Abstract

Loss of balance resulting in falls is a serious health issue for older persons with type 2 diabetes (T2D). One intervention shown to produce benefits for these individuals is various types of exercise training. However, motivation is commonly cited as a barrier to consistent physical activity participation in unsupervised conditions. Interactive video games, such as the Nintendo Wii system, have been viewed as an innovative tool for engaging individuals in activity at home. PURPOSE: To assess the differences between supervised and unsupervised (using the Nintendo Wii) exercise training aimed at improving balance, reaction time, lower limb strength, and falls risk in older adults with T2D. METHODS: 47 older adults with T2D participated in 12 weeks of training: 32 (mean age 67.7 + 5 yr) completed supervised training (ST) while 15 (mean age 66.3 + 5 yr) completed unsupervised Wii training. ST sessions (40 min each, 3 times a week) consisted of lower limb stretches followed by leg, abdominal, and lower back exercises. The Wii training group completed three 40-min sessions on the Wii balance board per week. The Wii-based exercises were self-selected to emphasize balance and postural control.
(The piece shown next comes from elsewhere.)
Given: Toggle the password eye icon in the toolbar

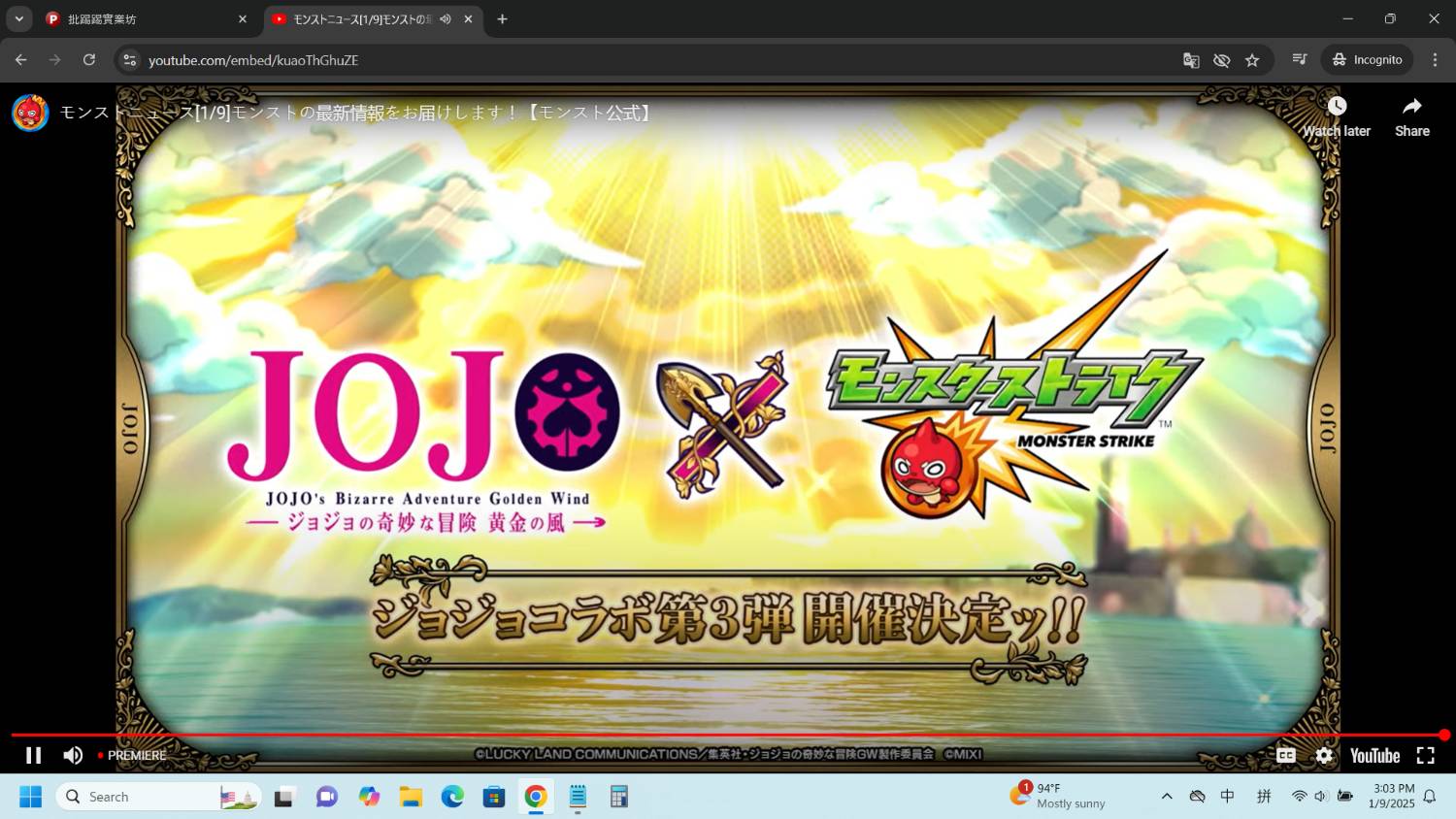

Prior to and following training, assessments of lower limb strength (i.e., isometric knee extension and flexion), falls risk (using the Physiological Profile Assessment), balance, postural coordination, vision, proprioception and reaction time were performed. RESULTS: Following training, participants in both the ST and Wii groups showed a significant decline in overall falls risk (ST, 0.59 + 0.12 to 0.22 + 0.14; Wii, 0.33 + 0.13 to 0.17 + 0.11; p < 0.05). Falls risk reductions were driven by significant improvements in knee extension (ST, 31.5 kg to 36.4 kg; Wii, 31.1 to 34.3 kg), knee flexion (ST, 16.9 to 19.3 kg; Wii, 17.0 to 18.3 kg), faster reaction times (ST, 278 to 247 ms; Wii, 244 to 225 ms) and improved postural coordination (ST, 13.4 to 9.1 errors; Wii, 9.7 to 6.5 errors). CONCLUSION: Both ST and unsupervised Wii exercise training interventions led to a reduction in falls risk in older adults with T2D, accompanied by increases in leg strength, faster reaction times, and improved balance coordination. Thus, both supervised and unsupervised exercise may lead to improvements in falls risk in older adults with T2D.